─── Supplied records ───

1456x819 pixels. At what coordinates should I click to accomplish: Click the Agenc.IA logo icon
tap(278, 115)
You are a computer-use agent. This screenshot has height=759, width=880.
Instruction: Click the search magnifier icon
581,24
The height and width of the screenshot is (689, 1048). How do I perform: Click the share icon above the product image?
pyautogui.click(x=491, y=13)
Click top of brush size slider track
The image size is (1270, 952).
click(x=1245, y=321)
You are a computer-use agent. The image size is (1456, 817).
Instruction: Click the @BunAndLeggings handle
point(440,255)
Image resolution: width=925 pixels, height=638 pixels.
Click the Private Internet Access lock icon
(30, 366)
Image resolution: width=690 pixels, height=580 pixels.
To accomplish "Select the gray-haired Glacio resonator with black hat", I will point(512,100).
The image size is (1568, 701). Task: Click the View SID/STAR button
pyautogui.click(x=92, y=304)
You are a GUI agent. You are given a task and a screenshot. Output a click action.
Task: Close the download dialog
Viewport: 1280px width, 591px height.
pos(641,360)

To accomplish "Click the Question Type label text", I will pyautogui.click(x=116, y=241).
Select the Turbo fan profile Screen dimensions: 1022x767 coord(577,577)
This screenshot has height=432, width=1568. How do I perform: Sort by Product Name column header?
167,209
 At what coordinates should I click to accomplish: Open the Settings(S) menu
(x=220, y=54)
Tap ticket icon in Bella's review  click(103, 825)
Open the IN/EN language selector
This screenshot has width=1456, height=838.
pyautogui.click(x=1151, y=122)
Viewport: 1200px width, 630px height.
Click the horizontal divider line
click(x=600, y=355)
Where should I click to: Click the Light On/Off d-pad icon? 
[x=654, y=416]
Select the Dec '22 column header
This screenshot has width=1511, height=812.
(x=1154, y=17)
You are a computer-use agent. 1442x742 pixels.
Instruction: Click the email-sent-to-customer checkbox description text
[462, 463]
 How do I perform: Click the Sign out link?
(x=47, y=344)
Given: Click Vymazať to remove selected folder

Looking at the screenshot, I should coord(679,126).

───

### Problem to work on:
Please reproduce every line of the listing above exactly, with no changes.

### Solved problem:
1456x819 pixels. At what coordinates should I click to accomplish: Click the Agenc.IA logo icon
tap(278, 115)
You are a computer-use agent. This screenshot has height=759, width=880.
Instruction: Click the search magnifier icon
581,24
The height and width of the screenshot is (689, 1048). How do I perform: Click the share icon above the product image?
pyautogui.click(x=491, y=13)
Click top of brush size slider track
The image size is (1270, 952).
click(x=1245, y=321)
You are a computer-use agent. The image size is (1456, 817).
Instruction: Click the @BunAndLeggings handle
point(440,255)
Image resolution: width=925 pixels, height=638 pixels.
Click the Private Internet Access lock icon
(30, 366)
Image resolution: width=690 pixels, height=580 pixels.
To accomplish "Select the gray-haired Glacio resonator with black hat", I will point(512,100).
The image size is (1568, 701). Task: Click the View SID/STAR button
pyautogui.click(x=92, y=304)
You are a GUI agent. You are given a task and a screenshot. Output a click action.
Task: Close the download dialog
Viewport: 1280px width, 591px height.
pos(641,360)

To accomplish "Click the Question Type label text", I will pyautogui.click(x=116, y=241).
Select the Turbo fan profile Screen dimensions: 1022x767 coord(577,577)
This screenshot has height=432, width=1568. How do I perform: Sort by Product Name column header?
167,209
 At what coordinates should I click to accomplish: Open the Settings(S) menu
(x=220, y=54)
Tap ticket icon in Bella's review  click(103, 825)
Open the IN/EN language selector
This screenshot has width=1456, height=838.
pyautogui.click(x=1151, y=122)
Viewport: 1200px width, 630px height.
Click the horizontal divider line
click(x=600, y=355)
Where should I click to: Click the Light On/Off d-pad icon? 
[x=654, y=416]
Select the Dec '22 column header
This screenshot has width=1511, height=812.
(x=1154, y=17)
You are a computer-use agent. 1442x742 pixels.
Instruction: Click the email-sent-to-customer checkbox description text
[462, 463]
 How do I perform: Click the Sign out link?
(x=47, y=344)
Given: Click Vymazať to remove selected folder

Looking at the screenshot, I should coord(679,126).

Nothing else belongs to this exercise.